Alors qu’il attend la visite du Pape François, Cristóbal López Romero, archevêque de Rabat, explique quelles sont les priorités d’une Église qui se veut samaritaine

Dernière mise à jour: 22/04/2022 09:58:43

Cristóbal López Romero a été nommé archevêque de Rabat le 29 décembre 2017, et a fait son entrée dans son diocèse le 10 mars 2018. Après avoir assumé différentes fonctions au Paraguay, en Bolivie et en Espagne, ce nouveau ministère l’oblige à se remettre en jeu, mais il était déjà bien préparé : il avait déjà vécu sept ans au Maroc, de 2003 à 2010, comme directeur d’une école salésienne, années qui lui ont de fait enseigné les voies possibles du dialogue avec les musulmans. Au moment où il s’apprête à recevoir la visite du Pape, il nous raconte dans cet entretien son expérience.

 

Entretien recueilli par Claudio Fontana

 

 

Que signifie la visite du Pape pour l’Église au Maroc et pour le pays tout entier ?

 

Pour nous, la visite du Pape signifie beaucoup de choses. En premier lieu, cela signifie que le Pape apprécie et aime ce pays, tout comme il apprécie les efforts que Sa Majesté et le peuple tout entier sont en train de faire depuis longtemps pour améliorer le niveau de vie des gens. En second lieu, cela signifie qu’il désire renforcer, ici chez nous et dans le monde entier, le dialogue interreligieux et, plus concrètement, la rencontre islamo-chrétienne. Troisièmement, cela signifie que le Pape approuve et encourage le cheminement de cette petite communauté chrétienne, en lui rendant visite au moment où celle-ci célèbre une année jubilaire pour le huitième centenaire de présence franciscaine sur cette terre, anniversaire qui coïncide avec celui de la rencontre entre François d’Assise et le Sultan al-Malik en Égypte.

 

Le Pape vient ici accomplir sa mission qui est de nous confirmer dans la foi, de soutenir notre espérance (« Serviteur de l’espérance », telle est la devise de cette visite) et de faire brûler en nous l’amour. François est un pape qui ne se limite pas à une prédication faite de mots et de documents, mais qui parle et transmet l’Évangile par des gestes et des faits, comme, par exemple, le fait de venir ici avant même de visiter des peuples et des nations traditionnellement chrétiens.

## Consigne écrite A
Selon l'entretien avec l'archevêque de Rabat, à quelle date Cristóbal López Romero a-t-il été nommé archevêque de Rabat ?
## Consigne écrite B
Reproduisez fidèlement le passage de l'entretien avec l'archevêque de Rabat qui commence par "Alors qu’il attend" et se poursuit jusqu'à "entretien son expérience.".

## Matériel fourni
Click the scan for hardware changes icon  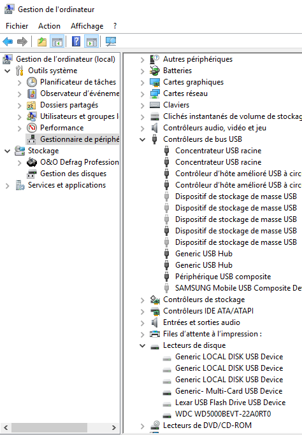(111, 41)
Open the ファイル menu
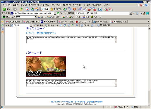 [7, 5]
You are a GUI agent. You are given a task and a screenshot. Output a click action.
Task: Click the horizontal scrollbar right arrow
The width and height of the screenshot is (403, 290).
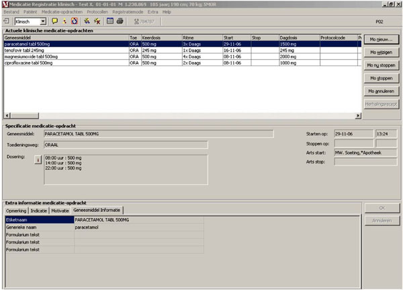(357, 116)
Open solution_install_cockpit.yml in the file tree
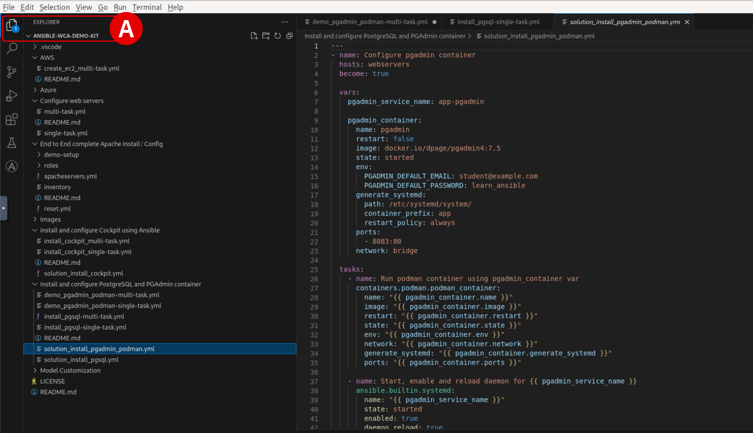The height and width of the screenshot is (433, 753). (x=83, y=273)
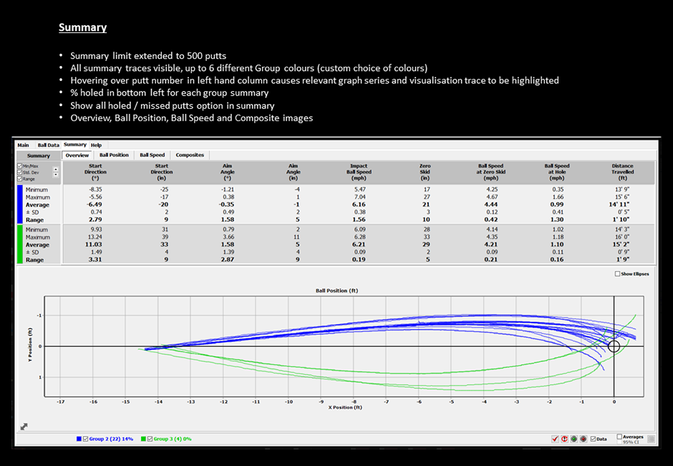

--

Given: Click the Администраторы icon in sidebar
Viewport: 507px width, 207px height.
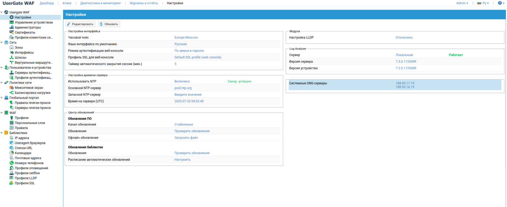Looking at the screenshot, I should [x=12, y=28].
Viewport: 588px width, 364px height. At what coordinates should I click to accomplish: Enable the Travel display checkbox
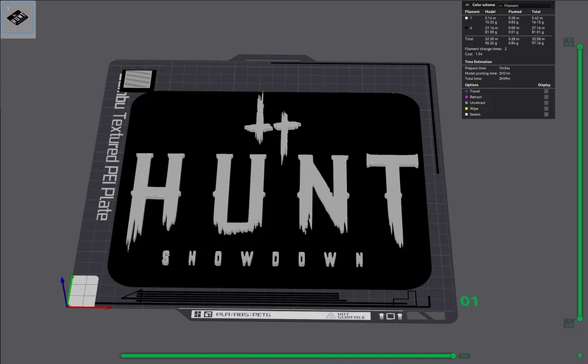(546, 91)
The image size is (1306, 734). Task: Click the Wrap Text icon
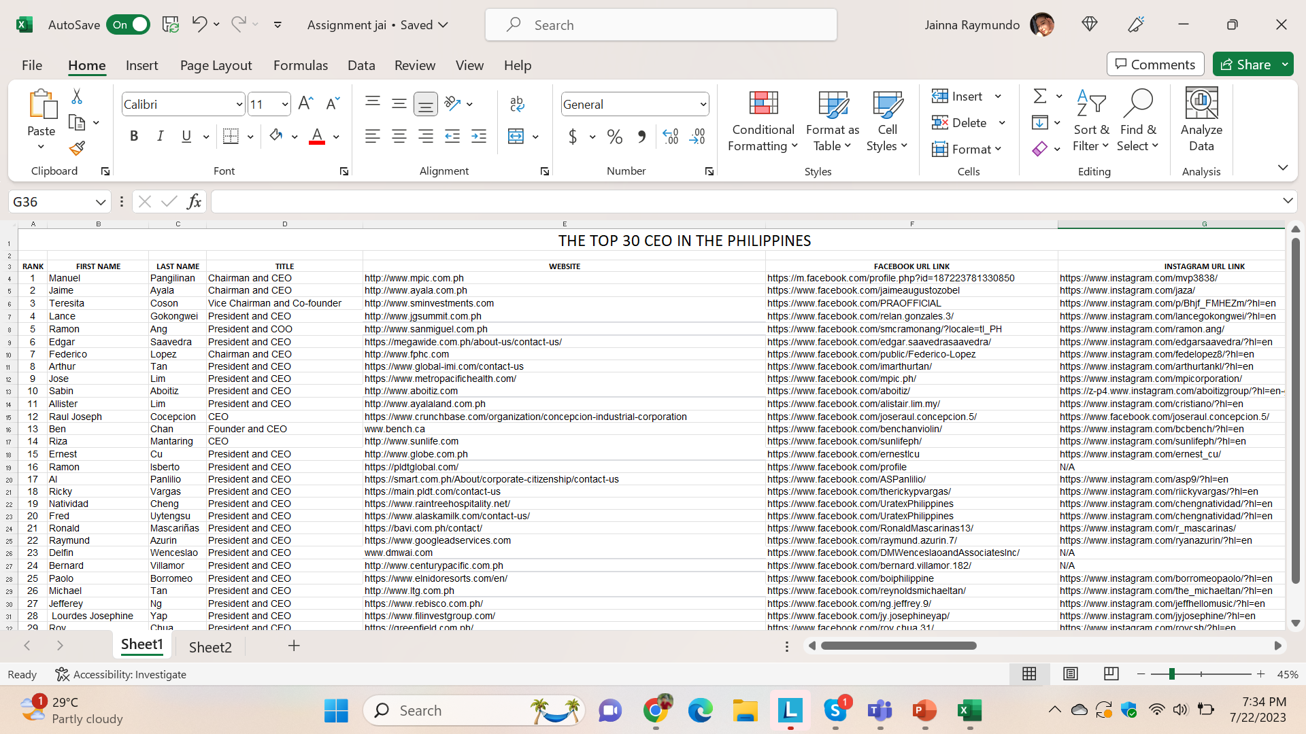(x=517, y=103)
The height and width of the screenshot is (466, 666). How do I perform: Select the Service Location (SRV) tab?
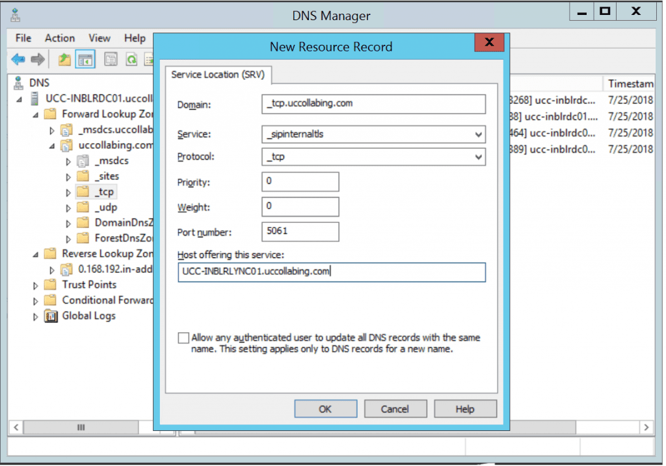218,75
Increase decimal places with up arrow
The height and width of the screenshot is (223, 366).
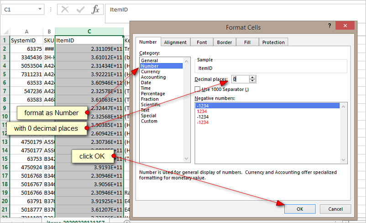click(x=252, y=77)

...

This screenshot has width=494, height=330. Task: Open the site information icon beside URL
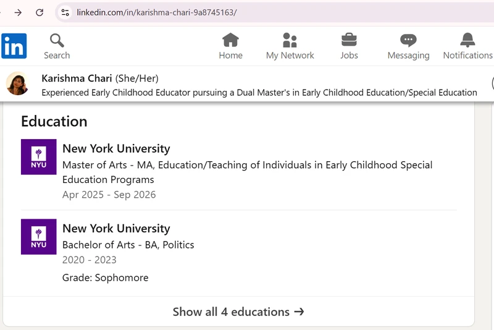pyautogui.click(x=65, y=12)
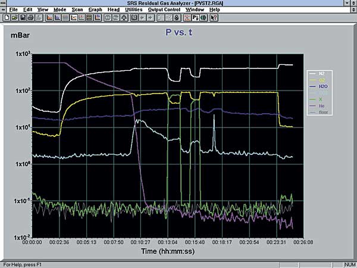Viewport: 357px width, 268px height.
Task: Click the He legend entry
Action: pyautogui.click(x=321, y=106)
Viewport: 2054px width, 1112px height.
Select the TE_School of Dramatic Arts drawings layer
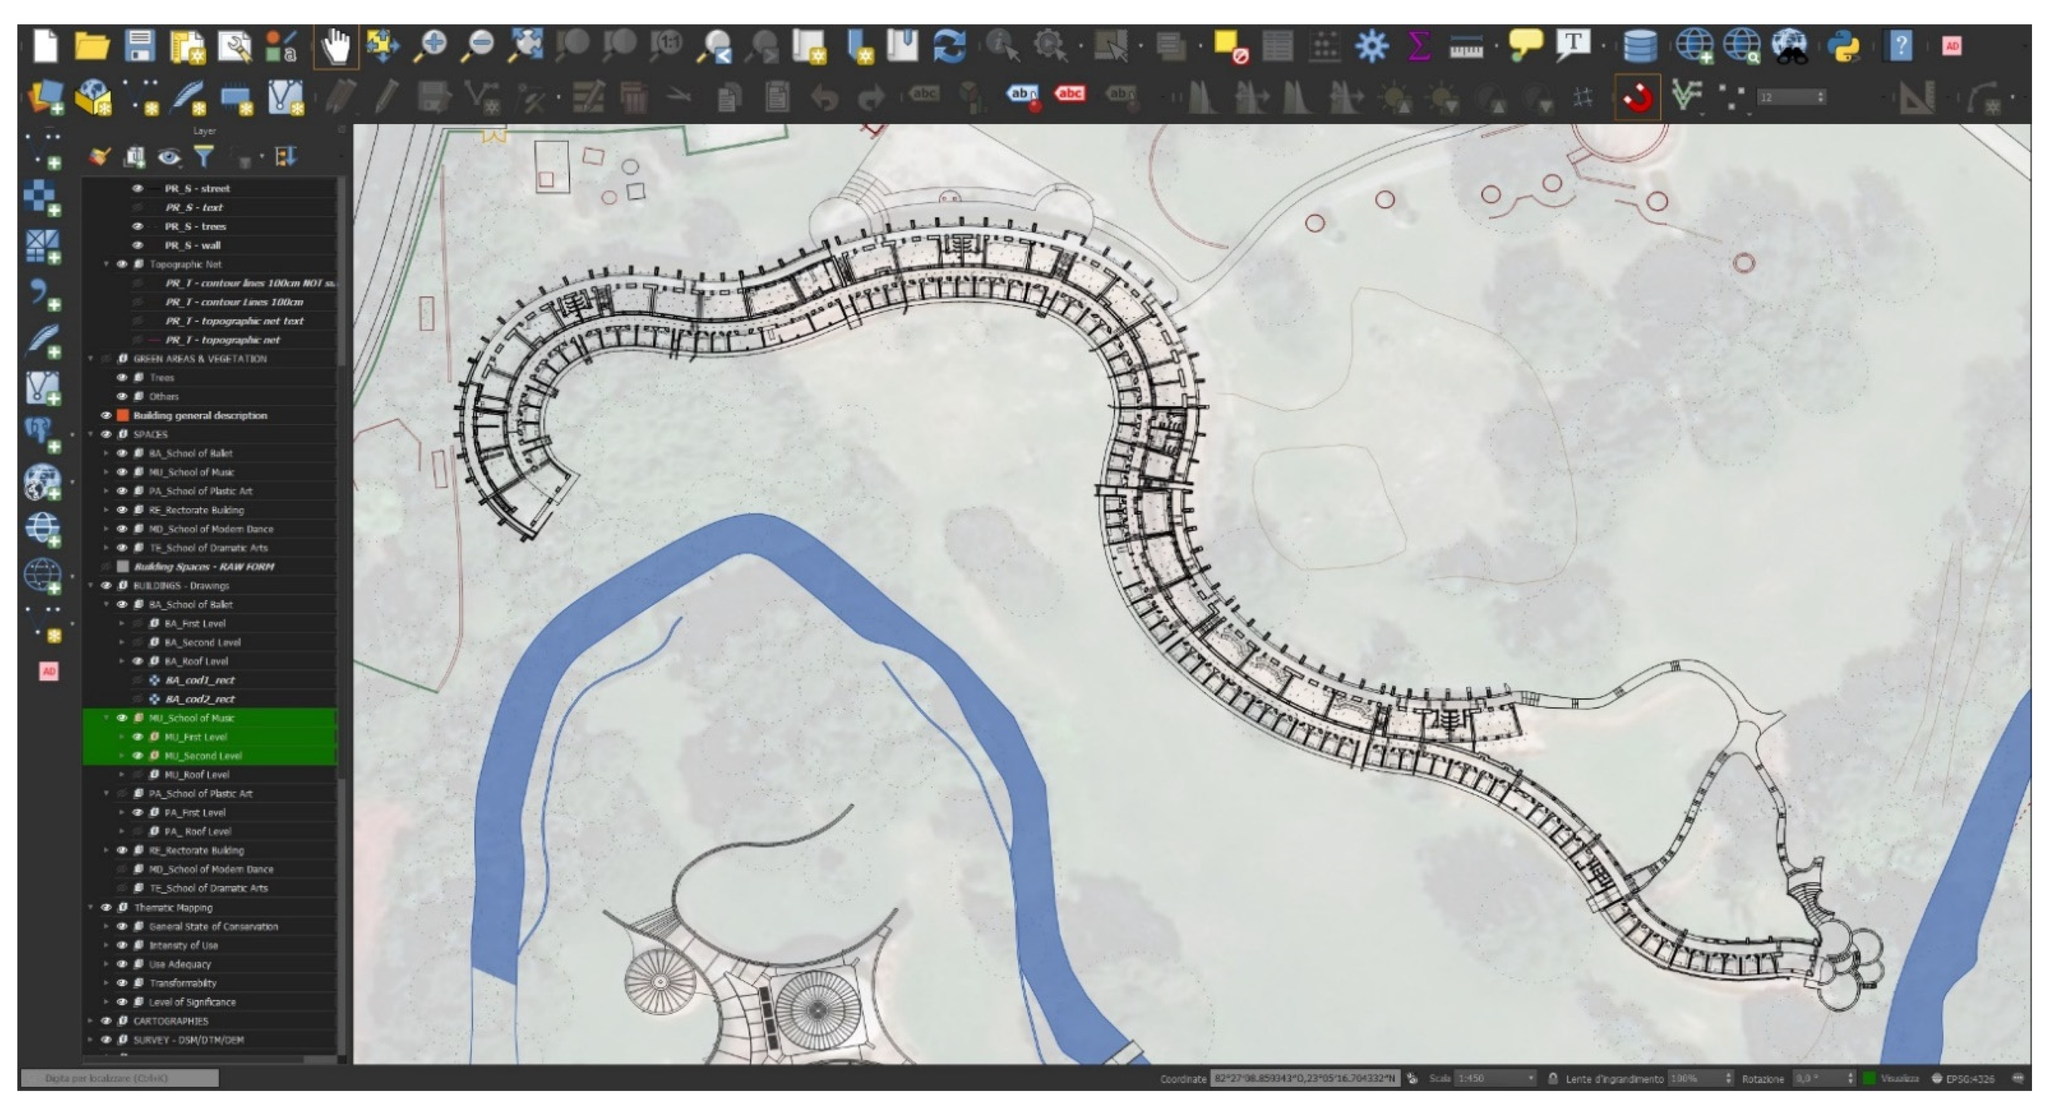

## Résultat de l'exercice A
Le 29 décembre 2017.

## Résultat de l'exercice B
Alors qu’il attend la visite du Pape François, Cristóbal López Romero, archevêque de Rabat, explique quelles sont les priorités d’une Église qui se veut samaritaine

Dernière mise à jour: 22/04/2022 09:58:43

Cristóbal López Romero a été nommé archevêque de Rabat le 29 décembre 2017, et a fait son entrée dans son diocèse le 10 mars 2018. Après avoir assumé différentes fonctions au Paraguay, en Bolivie et en Espagne, ce nouveau ministère l’oblige à se remettre en jeu, mais il était déjà bien préparé : il avait déjà vécu sept ans au Maroc, de 2003 à 2010, comme directeur d’une école salésienne, années qui lui ont de fait enseigné les voies possibles du dialogue avec les musulmans. Au moment où il s’apprête à recevoir la visite du Pape, il nous raconte dans cet entretien son expérience.